I once employed the nearby hose of my father’s mobile home neighbor, and thought I’d do him a favor and curl it back up when done in a figure-eight pattern. Next time I saw that hose, it was curled up in the old circular pattern. Lesson: not learned. The neighbor, like myself, had never seen such a pattern for hose storage and so he went on his way by following what had always been the pattern used all of his life, even though in fact it contains a serious flaw. And that is just what the government does when it comes to babies of illegal aliens and foreign visitors, such as the father of Barack Obama.
Nothing in United States law or Supreme Court holdings requires that they continue with their flawed and incorrect policy, but it is the way that things have always been done, just like with “good fences make good neighbors”. No one has to think about it because it is a “settled” issue.
The British Admiralty had a settled issue regarding the seamen that manned its vast fleet. It was a policy of not supplying them with citrus fruit, like lemons and limes, while on long, long voyages at sea. One doctor told them that he had discovered that citrus fruit prevents scurvy, which racked the entire long-voyage fleet (due to lack of something unseen and unknown; Vitamin C).
He was dismissed as a kook by the haughty and prideful oligarchs of the fleet, since no one had ever heard of such a thing (-therefore how could it be true?). Consequence: sailors continued to suffer and die by the hundreds of thousands for two hundred years longer until the truth was finally acknowledged and imposed on the entire fleet, resulting in British sailors being nick-named “Limeys”.

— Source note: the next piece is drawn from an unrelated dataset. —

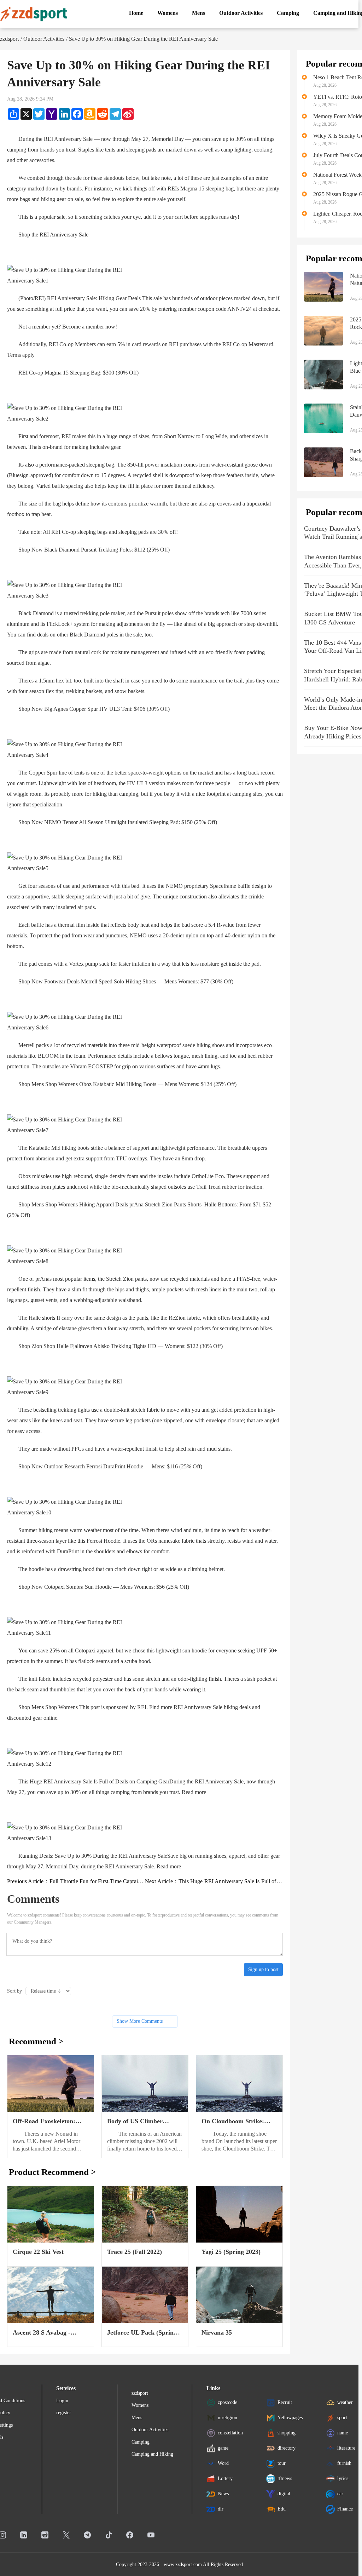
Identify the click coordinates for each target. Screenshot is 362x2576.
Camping (141, 2442)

So far, we as Americans have ignorantly adhered to a policy put in place in 1898 by a confused Attorney General who presumed that the Supreme Court had ruled that children of aliens, if born in the U.S., are U.S. citizens, when in fact all that they ruled was that native-born children of immigrants are U.S. citizens. Not all aliens are immigrants and so children born to them on U.S. soil are not covered by that ruling regarding the meaning of the 14th Amendment citizenship clause: “All persons born or naturalized in the United States, and subject to the jurisdiction thereof, are citizens of the United States, and the state wherein they reside.”
So, over one hundred years later we are still saddled with the policy ignorantly put in place by that Attorney General, and left to wonder if, like with the British Admiralty, it will take a full two centuries before it is corrected. I don’t know about you, but to me that seems like too long to wait. We might all be dead by then (-along with the free and independent United States of America).